Taken together, these issues confront us with the task of correctly identifying and preparing our renal failure patients—and especially pediatric patients—with ESRD who were frequently treated with PD. At the same time, we must protect them from an unjustified risk caused by the possibility of adverse Gad-associated events. Raised serum creatinine levels (particularly secondary to diabetic nephropathy), dehydration, congestive heart failure, an age of over 70 years, and concurrent administration of nephrotoxic drugs (nonsteroidal anti-inflammatory drugs) are all considered potential risk factors by the guidelines [12]. Consequently, patients undergoing a diagnostic MRI scan with potential Gad exposure should be well hydrated, low- or iso-osmolar contrast media should be used, and nephrotoxic drugs should have been stopped for at least 24 h. Alternatively, other imaging techniques that do not require the administration of Gad should be taken into consideration. All in all, the less Gad, the better! In patients on continuous ambulatory PD (CAPD) and severely reduced renal function, one should avoid Gad doses exceeding 0.3 mmol/ kg bw [12].

The treatment of Gad-induced nephropathy begins with recognizing the condition. Therefore, in high-risk patients, the measurement of serum creatinine (a threshold of 1.5 mg/dl may be the ideal level for Gad agents, as is common with iodinated contrast agents) between the second and fourth day post-MRI will identify the nonaffected patients. Additionally, patients should not be reexposed to Gad before the kidney function has returned to its previous state.
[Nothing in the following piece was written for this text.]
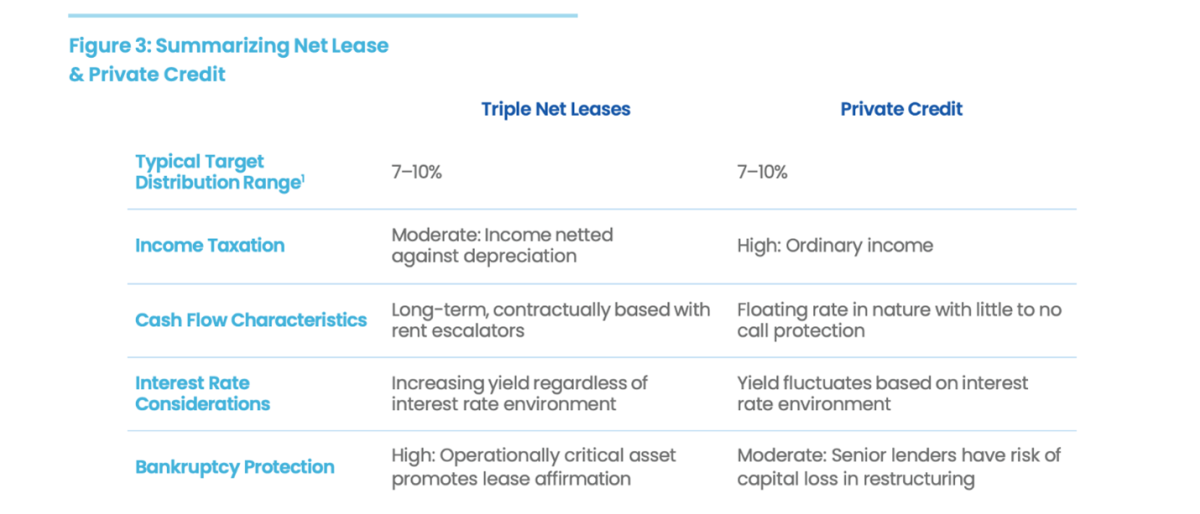1200x514 pixels.
Task: Click 'Moderate: Senior lenders have risk' cell
Action: click(899, 467)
If Gad contrast media has to be administered again, the patients should at least be adequately hydrated and nephrotoxic agents should be stopped in due time.

Prompt hemodialysis within the first several hours after MRI may be recommended for quick removal of the Gad agent from the bloodstream. MRI professionals should collaborate closely with their colleagues from other medical specialties in the search to identify patients with Gad-associated adverse events. Cases with a positive history of exposure to Gad and adverse events should be adequately documented and reported through the appropriate channels. More data are required to clarify whether these complications are limited to one specific MRI contrast agent or might also occur with other types of Gad contrast media.

In conclusion, compelling evidence challenges the safety record of Gad contrast agents with respect to the conditions for which they were rather indiscriminately used in the past. We have to admit that the “carefree” days—when many of us thought that we at last had one imaging modality wherein contrast agents could be used nearly risk-free in renal-failure patients—are gone.